→ **WORK REQUEST**:
Determine how many lines in the entries below hold "computer". Respond with that number only.

········

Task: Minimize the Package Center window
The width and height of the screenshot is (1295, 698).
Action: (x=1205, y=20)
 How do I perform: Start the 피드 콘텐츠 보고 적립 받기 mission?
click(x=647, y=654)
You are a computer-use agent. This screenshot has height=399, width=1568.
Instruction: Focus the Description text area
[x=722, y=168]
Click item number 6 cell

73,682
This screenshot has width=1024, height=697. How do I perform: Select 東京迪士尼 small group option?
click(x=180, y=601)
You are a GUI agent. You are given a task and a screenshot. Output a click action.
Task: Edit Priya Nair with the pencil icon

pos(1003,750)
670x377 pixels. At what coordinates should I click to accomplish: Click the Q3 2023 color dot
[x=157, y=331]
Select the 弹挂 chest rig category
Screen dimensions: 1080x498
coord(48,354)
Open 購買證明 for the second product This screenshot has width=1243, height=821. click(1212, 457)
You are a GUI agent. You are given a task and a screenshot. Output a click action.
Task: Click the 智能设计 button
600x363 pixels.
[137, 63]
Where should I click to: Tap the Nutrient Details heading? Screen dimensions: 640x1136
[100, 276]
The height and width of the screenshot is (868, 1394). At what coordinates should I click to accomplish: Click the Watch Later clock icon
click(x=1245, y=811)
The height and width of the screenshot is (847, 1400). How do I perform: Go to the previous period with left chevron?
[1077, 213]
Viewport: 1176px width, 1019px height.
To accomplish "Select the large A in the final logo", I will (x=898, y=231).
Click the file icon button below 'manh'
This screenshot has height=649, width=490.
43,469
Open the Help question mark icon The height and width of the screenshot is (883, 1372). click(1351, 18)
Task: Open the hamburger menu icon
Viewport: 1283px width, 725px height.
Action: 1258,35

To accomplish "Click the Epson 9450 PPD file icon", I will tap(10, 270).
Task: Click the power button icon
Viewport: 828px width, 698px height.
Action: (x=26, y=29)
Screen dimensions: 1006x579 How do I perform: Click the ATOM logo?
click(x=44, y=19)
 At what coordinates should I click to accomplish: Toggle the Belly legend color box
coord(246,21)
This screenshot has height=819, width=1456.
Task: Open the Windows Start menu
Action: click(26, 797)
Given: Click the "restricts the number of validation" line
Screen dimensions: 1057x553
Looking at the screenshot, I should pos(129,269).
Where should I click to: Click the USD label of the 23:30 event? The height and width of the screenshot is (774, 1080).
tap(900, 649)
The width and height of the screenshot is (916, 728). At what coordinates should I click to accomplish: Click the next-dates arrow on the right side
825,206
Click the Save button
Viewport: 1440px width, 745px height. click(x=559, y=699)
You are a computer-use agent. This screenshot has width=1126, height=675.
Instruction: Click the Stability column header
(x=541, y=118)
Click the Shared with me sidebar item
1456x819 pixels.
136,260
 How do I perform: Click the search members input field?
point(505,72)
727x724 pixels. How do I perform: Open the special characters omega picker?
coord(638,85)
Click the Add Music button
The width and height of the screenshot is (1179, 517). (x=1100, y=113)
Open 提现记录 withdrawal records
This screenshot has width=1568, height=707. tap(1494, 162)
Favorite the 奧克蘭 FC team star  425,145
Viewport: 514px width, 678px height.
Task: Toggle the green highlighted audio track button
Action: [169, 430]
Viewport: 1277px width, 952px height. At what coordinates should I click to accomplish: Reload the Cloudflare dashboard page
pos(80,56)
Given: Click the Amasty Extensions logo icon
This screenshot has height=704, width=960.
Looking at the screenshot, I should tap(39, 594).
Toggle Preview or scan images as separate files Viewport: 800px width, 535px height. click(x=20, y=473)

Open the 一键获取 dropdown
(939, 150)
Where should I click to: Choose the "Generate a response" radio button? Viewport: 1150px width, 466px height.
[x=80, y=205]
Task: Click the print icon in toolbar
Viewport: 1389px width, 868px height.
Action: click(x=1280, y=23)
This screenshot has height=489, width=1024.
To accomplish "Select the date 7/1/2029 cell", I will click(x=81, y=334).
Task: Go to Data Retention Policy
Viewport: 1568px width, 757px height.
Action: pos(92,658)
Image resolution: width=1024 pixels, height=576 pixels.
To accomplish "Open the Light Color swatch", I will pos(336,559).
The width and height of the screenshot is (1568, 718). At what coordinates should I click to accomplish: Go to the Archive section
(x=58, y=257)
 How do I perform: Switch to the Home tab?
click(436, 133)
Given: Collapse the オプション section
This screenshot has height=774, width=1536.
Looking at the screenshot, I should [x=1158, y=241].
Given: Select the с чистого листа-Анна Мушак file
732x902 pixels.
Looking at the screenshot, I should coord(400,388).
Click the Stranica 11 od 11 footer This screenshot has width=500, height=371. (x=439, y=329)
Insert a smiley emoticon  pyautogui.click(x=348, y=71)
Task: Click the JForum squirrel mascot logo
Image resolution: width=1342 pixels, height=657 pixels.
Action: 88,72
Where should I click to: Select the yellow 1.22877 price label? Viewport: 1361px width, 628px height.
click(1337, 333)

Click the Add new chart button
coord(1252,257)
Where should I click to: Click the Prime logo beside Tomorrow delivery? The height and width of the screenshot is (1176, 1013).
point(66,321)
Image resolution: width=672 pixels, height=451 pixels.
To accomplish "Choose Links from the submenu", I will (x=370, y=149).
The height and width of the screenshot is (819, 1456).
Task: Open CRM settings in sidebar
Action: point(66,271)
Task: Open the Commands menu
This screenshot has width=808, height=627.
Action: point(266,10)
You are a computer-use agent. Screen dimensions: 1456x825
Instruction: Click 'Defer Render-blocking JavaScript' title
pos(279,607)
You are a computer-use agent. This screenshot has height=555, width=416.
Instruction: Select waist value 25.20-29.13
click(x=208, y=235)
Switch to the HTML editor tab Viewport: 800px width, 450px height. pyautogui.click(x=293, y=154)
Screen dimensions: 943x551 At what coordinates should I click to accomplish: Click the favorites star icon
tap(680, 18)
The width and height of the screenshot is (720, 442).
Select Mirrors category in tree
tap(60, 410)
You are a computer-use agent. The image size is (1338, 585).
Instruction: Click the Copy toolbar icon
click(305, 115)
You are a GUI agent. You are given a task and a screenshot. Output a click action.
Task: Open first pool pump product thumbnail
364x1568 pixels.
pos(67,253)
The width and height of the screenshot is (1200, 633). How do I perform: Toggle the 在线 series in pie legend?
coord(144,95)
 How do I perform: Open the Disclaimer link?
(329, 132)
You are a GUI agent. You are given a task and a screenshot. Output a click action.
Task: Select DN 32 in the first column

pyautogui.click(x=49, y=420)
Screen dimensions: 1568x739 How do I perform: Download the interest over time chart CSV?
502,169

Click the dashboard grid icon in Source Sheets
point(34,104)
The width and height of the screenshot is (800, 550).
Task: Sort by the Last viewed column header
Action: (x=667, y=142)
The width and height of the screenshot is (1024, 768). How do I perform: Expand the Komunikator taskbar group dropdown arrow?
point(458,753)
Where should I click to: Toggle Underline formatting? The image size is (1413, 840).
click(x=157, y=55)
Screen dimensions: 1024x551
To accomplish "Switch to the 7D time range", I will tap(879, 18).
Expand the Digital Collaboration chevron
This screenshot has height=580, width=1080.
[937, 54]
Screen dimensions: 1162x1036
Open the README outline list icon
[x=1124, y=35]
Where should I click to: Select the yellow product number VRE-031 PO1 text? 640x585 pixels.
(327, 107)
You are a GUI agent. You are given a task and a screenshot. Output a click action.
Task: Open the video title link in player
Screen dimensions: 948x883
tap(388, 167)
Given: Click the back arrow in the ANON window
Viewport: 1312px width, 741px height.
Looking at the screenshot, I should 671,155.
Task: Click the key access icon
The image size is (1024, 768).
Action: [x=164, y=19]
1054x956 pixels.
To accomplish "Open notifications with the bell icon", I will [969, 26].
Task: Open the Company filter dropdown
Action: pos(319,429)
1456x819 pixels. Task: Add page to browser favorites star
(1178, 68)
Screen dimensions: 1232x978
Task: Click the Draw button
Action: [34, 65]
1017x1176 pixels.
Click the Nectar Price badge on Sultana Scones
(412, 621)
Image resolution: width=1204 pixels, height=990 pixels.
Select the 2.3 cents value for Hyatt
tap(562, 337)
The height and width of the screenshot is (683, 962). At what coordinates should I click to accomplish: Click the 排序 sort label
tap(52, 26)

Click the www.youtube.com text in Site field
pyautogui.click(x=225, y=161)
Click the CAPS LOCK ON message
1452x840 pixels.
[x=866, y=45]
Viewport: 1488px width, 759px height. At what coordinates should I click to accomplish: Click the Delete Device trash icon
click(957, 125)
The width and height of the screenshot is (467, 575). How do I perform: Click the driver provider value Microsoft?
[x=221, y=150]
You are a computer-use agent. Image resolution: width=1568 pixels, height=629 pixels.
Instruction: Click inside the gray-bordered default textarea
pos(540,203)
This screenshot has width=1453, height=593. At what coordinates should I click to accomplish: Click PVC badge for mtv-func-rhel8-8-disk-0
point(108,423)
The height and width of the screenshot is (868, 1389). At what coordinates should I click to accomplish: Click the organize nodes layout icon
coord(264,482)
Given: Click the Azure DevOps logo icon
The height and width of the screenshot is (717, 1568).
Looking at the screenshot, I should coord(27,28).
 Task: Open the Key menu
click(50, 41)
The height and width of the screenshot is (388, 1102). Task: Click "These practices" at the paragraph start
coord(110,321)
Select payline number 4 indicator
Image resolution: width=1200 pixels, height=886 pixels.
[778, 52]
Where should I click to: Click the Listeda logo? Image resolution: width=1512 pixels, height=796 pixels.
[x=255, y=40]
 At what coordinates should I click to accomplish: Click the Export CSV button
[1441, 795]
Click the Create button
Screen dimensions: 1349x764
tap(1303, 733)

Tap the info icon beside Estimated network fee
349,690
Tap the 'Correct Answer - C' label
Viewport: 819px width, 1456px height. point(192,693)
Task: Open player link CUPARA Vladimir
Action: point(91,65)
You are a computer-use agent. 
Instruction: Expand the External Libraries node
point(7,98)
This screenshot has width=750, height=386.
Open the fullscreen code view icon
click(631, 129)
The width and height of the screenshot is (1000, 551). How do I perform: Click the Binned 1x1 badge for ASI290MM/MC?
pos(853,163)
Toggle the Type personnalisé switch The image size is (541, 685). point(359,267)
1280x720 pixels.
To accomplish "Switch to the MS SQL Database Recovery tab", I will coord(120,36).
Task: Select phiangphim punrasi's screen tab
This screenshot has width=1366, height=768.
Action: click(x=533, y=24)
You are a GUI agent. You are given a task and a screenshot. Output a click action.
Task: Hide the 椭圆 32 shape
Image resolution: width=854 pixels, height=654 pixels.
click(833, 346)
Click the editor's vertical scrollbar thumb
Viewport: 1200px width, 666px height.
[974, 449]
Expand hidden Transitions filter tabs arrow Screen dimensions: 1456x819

········

→ **WORKED SOLUTION**:
7